Formations Lesson for April 4: A Song of Life

Formations Lesson for April 4: A Song of Life
Ed Beddingfield, pastor, First Baptist Church, Fayetteville
March 23, 2010

Focal Passage: Psalm
118:1-2, 14-24; 1 Peter 2:4-7


The sanctuary lights dim.
The baptistry curtain parts. The water shimmers behind the glass pane. The
pastor wades in, extending his hand to the candidate coming down the steps. The
organist plays softly:

Low in the grave He lay,
Jesus, my Savior.


The candidate glides through
the water to the pastor’s side.

Waiting the coming day,
Jesus, my Lord.


The pastor introduces her to
the congregation and asks, “Do you believe in your heart that God raised Jesus
from the dead?”

She answers, “I do.” Still, the organ, so softly:

Vainly they watch His bed,
Jesus, my Savior.

“And what is your confession
of faith?”

“Jesus is Lord!”

Vainly they seal the dead,
Jesus, my Lord.

The pastor raises his hand
in blessing: “In obedience to the command of our Lord and Savior, Jesus Christ
…”

Death cannot keep his prey,
Jesus, my Savior.

“… I baptize you in the
name of the Father, and of the Son, and of the Holy Spirit; Amen.”


He tore the bars away,
Jesus, my Lord!

Under she goes! Backwards,
face up, as a corpse in a grave.

Then up she comes!
Sputtering, wiping her eyes, water cascading from her hair, a big grin on her
face. New life!

The organist confirms it,
literally pulling out all the stops. The volume and brightness of the music
fill the church:


Up from the grave He arose,
with a mighty triumph o’er His foes!

He arose a victor from the
dark domain, and He lives forever with His saints to reign.

He arose! He arose!
Hallelujah! Christ arose!

God’s people have long used
songs to rejoice in God’s salvation.

Psalms 113-118 are called
the Egyptian Hallel psalms (from hallelu-yah, meaning “Praise the Lord”). They were sung at all the major
festivals to celebrate Israel’s liberation from Egypt and to express confidence
in God’s continued preservation. Perhaps written originally after a victory in
battle, Psalm 118 was always the last song at the Passover meal, maybe even the
one Jesus and His disciples sang after their Last Supper.
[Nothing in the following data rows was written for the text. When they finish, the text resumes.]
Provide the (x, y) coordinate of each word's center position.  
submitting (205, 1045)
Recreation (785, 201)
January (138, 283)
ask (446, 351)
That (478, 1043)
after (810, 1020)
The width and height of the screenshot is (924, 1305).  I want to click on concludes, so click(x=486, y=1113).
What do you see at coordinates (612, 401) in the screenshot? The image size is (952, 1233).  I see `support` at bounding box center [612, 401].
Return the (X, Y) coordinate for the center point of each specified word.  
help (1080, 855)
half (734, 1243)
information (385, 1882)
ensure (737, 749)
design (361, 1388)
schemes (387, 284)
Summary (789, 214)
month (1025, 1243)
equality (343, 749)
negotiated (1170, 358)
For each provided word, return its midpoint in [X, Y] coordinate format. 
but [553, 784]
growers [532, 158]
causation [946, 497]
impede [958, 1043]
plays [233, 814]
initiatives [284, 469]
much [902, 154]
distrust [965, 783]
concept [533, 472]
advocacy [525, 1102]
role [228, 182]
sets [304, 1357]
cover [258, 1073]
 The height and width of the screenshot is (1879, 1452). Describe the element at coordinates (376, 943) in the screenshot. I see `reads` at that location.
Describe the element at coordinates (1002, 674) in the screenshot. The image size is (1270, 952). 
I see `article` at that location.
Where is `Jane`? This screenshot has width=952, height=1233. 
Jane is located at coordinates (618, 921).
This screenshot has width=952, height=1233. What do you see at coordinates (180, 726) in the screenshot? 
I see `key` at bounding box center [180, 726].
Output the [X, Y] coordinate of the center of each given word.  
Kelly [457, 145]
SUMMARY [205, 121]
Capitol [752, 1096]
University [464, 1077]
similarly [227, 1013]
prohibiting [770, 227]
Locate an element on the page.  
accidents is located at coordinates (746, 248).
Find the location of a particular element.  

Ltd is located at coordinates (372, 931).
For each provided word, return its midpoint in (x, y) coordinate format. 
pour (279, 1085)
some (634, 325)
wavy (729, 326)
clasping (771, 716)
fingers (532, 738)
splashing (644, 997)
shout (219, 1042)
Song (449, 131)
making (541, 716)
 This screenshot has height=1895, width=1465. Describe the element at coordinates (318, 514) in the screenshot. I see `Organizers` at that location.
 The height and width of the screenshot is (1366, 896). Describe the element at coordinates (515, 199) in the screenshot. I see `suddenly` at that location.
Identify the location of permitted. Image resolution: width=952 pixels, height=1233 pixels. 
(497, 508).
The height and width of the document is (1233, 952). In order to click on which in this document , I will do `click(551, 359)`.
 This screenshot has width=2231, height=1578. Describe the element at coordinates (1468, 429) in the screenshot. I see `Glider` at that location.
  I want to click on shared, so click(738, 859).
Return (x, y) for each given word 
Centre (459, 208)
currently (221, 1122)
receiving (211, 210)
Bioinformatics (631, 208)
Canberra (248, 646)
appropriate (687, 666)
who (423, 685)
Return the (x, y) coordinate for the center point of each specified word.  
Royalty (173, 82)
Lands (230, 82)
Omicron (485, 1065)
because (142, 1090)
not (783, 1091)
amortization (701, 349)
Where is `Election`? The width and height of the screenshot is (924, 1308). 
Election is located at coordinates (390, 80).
On the way to the
cross, a song of hope and deliverance!

Then the writer of 1 Peter
(2:7) quoted one line from the psalm (v. 22) to affirm our own hope and
deliverance in Christ: “The very stone that the builders rejected has become
the head of the corner.”

Hallelujah! Christ arose!

And because He lives, we
shall live also. That’s a song worth singing.